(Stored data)
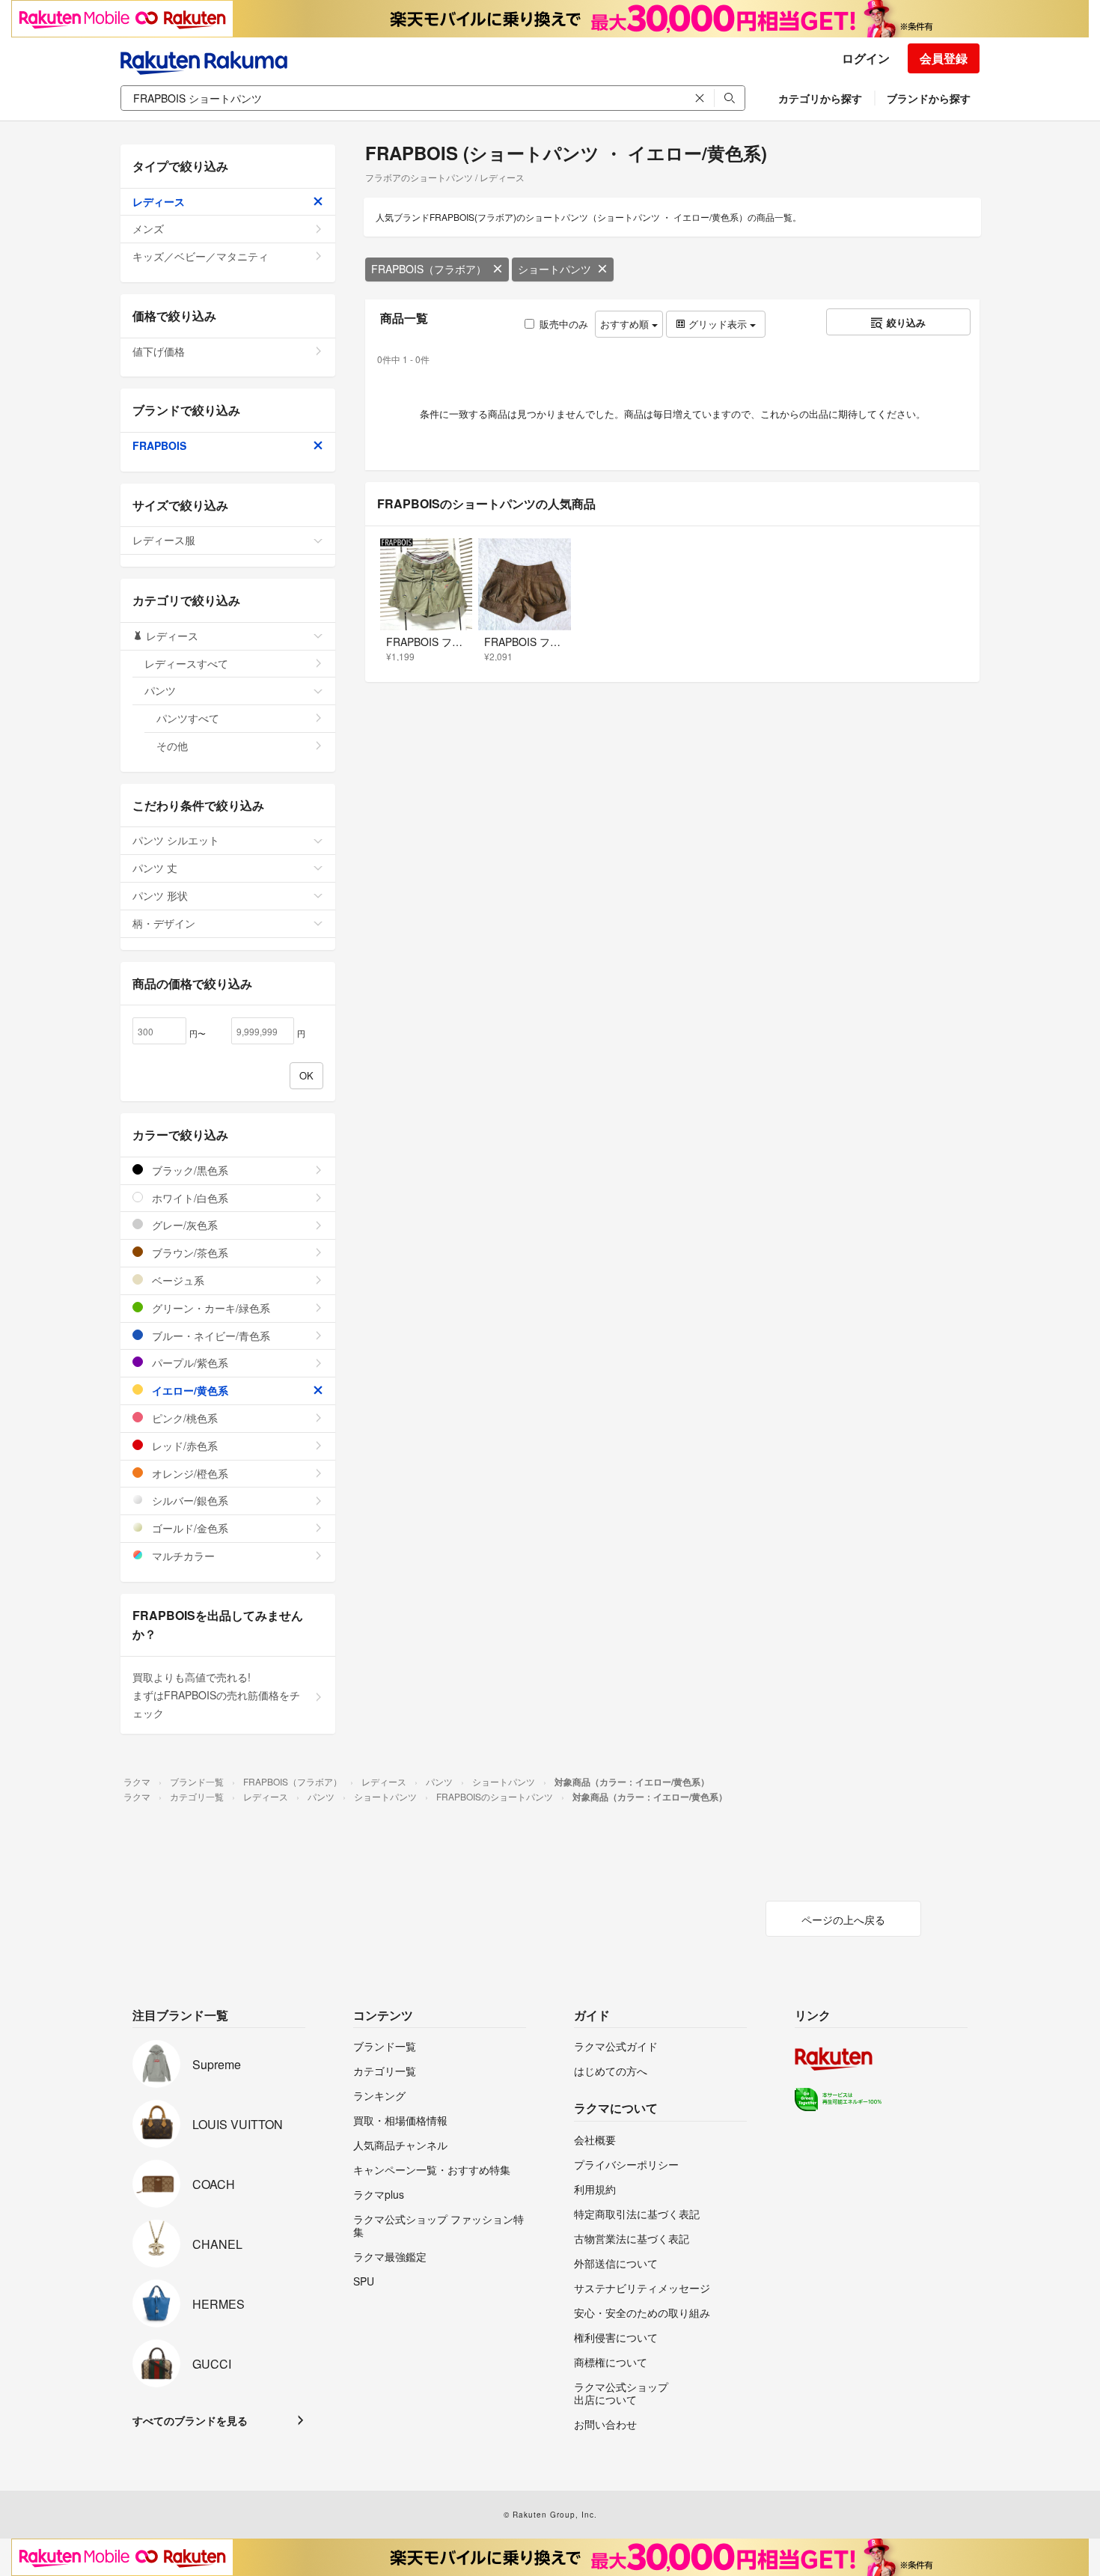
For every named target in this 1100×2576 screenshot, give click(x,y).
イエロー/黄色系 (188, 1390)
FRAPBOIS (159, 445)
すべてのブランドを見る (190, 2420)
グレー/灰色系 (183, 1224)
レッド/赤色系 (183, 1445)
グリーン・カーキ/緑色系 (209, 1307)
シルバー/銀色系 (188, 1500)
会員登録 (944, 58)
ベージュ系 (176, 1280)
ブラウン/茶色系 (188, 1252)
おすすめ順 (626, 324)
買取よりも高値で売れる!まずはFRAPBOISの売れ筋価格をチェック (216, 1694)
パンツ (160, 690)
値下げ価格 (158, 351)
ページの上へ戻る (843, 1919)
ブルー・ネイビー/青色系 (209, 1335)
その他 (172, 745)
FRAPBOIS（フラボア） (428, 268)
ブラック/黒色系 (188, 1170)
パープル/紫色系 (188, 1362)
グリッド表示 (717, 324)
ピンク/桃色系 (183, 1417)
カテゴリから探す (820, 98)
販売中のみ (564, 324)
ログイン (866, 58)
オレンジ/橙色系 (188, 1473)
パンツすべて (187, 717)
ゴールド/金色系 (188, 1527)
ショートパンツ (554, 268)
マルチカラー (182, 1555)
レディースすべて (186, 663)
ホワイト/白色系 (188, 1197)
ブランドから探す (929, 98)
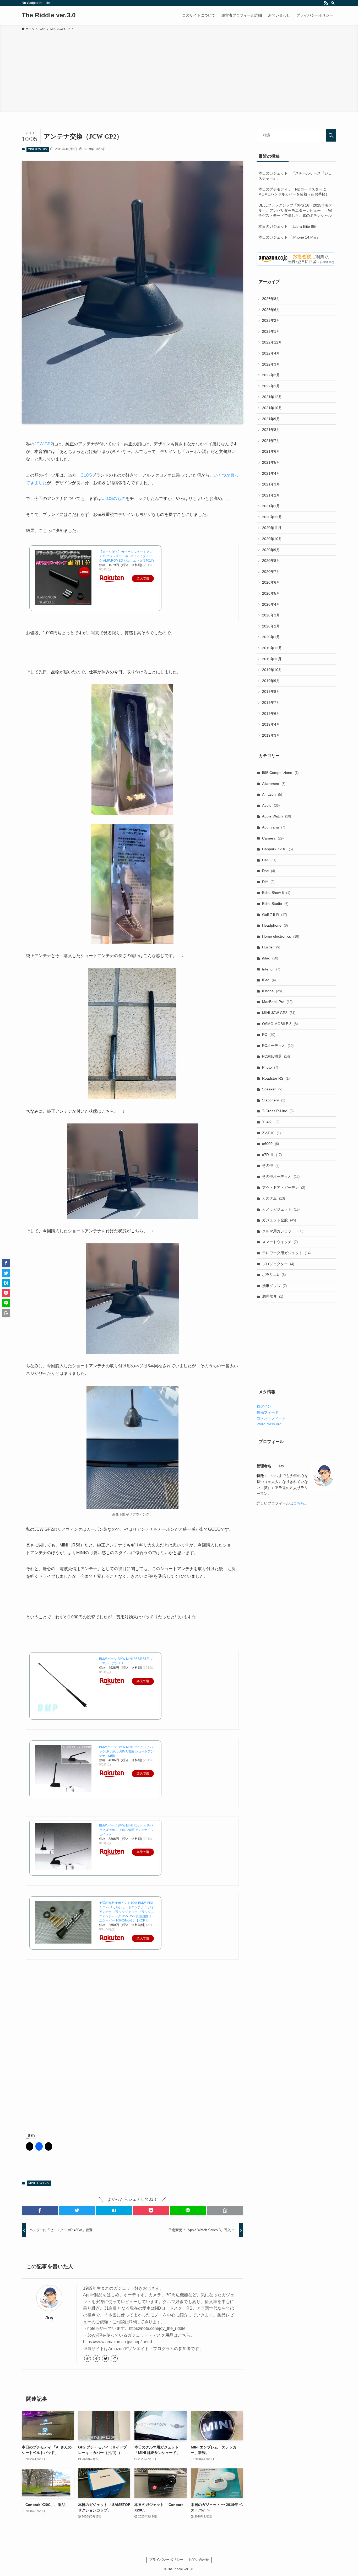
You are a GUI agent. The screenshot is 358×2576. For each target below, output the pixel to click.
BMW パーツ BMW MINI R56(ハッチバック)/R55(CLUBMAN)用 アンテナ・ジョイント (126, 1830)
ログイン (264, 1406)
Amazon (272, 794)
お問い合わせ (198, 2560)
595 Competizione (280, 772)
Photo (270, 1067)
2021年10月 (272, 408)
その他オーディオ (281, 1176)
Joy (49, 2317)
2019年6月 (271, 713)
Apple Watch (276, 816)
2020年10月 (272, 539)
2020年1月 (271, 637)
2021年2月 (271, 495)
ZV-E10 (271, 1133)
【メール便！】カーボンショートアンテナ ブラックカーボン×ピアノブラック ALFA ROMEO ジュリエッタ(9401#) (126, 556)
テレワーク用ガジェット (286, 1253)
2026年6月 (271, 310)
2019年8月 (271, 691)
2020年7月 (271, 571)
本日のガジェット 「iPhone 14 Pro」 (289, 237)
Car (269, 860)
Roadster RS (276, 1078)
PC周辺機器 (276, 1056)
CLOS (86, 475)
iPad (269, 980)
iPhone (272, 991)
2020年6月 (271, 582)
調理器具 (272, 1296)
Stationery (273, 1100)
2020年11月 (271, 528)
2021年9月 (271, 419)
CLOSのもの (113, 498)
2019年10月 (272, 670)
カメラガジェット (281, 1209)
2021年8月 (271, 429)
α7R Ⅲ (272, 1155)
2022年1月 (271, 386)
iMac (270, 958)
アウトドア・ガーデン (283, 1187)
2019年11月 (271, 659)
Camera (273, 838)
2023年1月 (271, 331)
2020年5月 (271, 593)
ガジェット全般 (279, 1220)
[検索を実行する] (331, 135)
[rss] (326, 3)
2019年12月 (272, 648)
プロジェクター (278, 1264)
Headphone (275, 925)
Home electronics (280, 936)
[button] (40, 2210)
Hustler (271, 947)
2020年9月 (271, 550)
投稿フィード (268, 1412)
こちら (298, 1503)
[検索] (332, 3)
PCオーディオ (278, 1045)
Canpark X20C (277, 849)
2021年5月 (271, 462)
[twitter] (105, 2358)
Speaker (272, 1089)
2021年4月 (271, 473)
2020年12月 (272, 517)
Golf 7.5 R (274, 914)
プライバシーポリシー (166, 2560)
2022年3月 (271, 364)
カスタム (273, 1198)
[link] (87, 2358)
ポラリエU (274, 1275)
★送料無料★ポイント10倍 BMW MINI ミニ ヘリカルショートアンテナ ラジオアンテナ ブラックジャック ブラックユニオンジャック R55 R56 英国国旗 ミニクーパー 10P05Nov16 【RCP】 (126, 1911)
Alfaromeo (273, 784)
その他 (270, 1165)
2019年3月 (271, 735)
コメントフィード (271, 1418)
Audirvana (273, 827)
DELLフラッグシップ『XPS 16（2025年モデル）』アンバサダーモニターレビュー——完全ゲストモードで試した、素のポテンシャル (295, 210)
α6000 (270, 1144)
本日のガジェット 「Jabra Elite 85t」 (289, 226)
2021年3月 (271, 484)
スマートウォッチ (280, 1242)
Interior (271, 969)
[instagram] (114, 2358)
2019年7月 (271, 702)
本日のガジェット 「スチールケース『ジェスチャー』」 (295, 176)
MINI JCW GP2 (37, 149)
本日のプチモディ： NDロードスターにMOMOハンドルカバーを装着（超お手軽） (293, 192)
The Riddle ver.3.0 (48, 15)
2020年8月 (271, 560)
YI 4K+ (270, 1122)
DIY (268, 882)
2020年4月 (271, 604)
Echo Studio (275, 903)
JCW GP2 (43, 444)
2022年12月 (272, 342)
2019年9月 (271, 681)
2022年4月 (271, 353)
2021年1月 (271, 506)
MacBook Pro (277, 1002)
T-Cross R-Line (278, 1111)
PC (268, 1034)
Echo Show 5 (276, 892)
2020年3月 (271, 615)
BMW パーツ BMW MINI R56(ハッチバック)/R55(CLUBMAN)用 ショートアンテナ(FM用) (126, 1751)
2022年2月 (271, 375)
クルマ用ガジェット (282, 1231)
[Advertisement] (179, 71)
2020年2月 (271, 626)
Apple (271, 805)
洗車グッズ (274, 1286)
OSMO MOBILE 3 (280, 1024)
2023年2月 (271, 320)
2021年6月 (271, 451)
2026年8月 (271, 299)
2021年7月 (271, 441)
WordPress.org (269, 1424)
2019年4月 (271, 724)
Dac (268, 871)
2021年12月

Exercise description
In the data, how many lines hold the word "CLUBMAN"? State that number alone.

Output of the task
2